### [What needs to be done]
Report the count of lines below that include "screenshot", without any other text.

### [Saved entries]
+ + + + +

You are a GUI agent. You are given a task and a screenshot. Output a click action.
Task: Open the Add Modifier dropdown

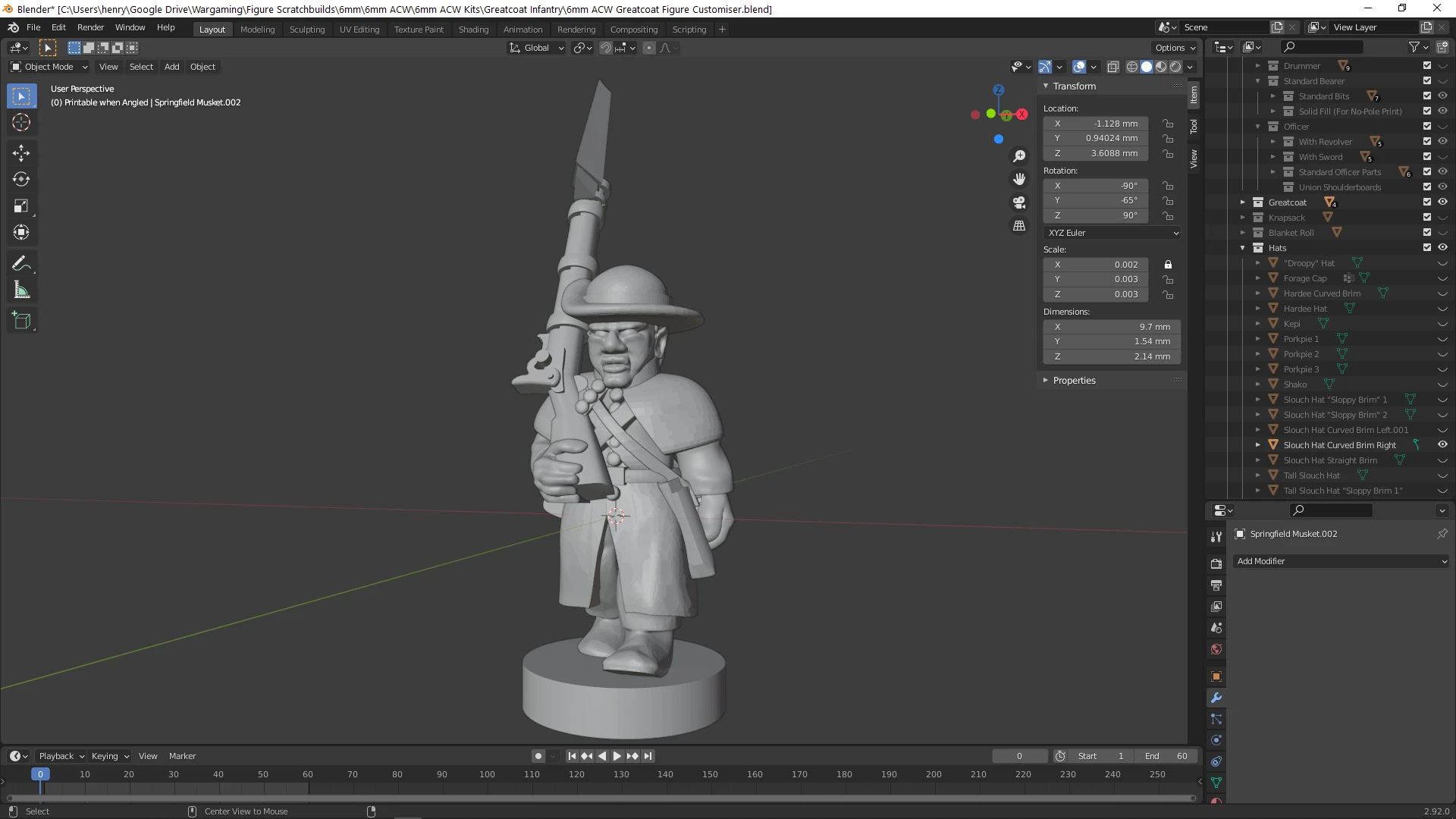(x=1340, y=561)
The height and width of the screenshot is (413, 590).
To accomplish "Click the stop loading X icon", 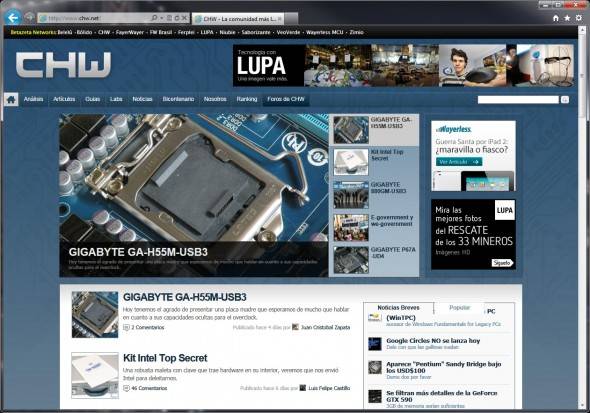I will [184, 18].
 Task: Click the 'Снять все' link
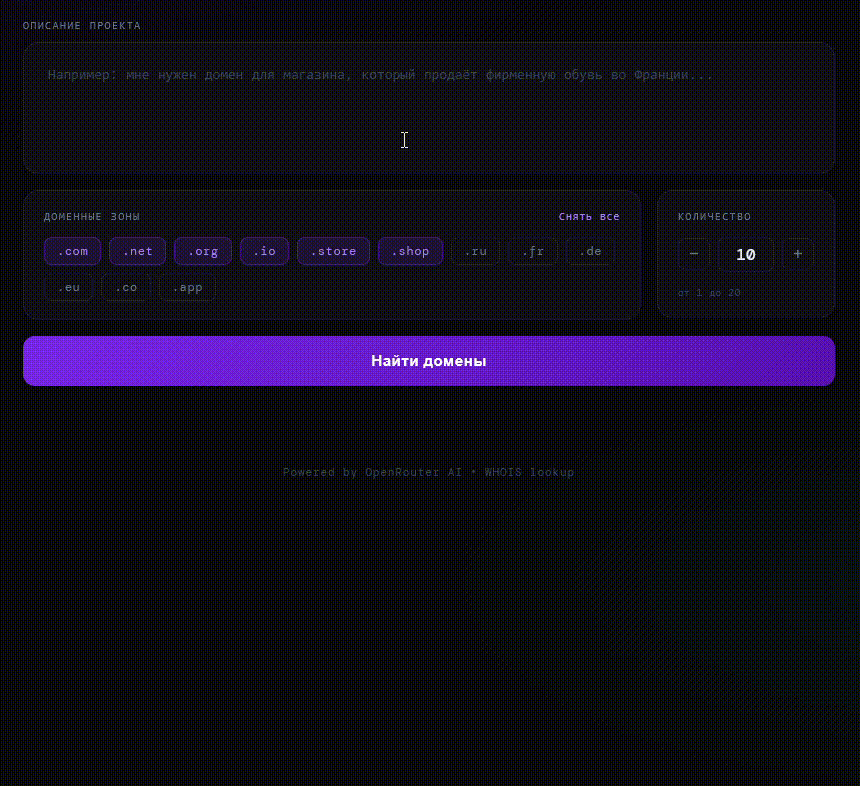click(589, 217)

+ + + + +

### [Response to the exercise]
2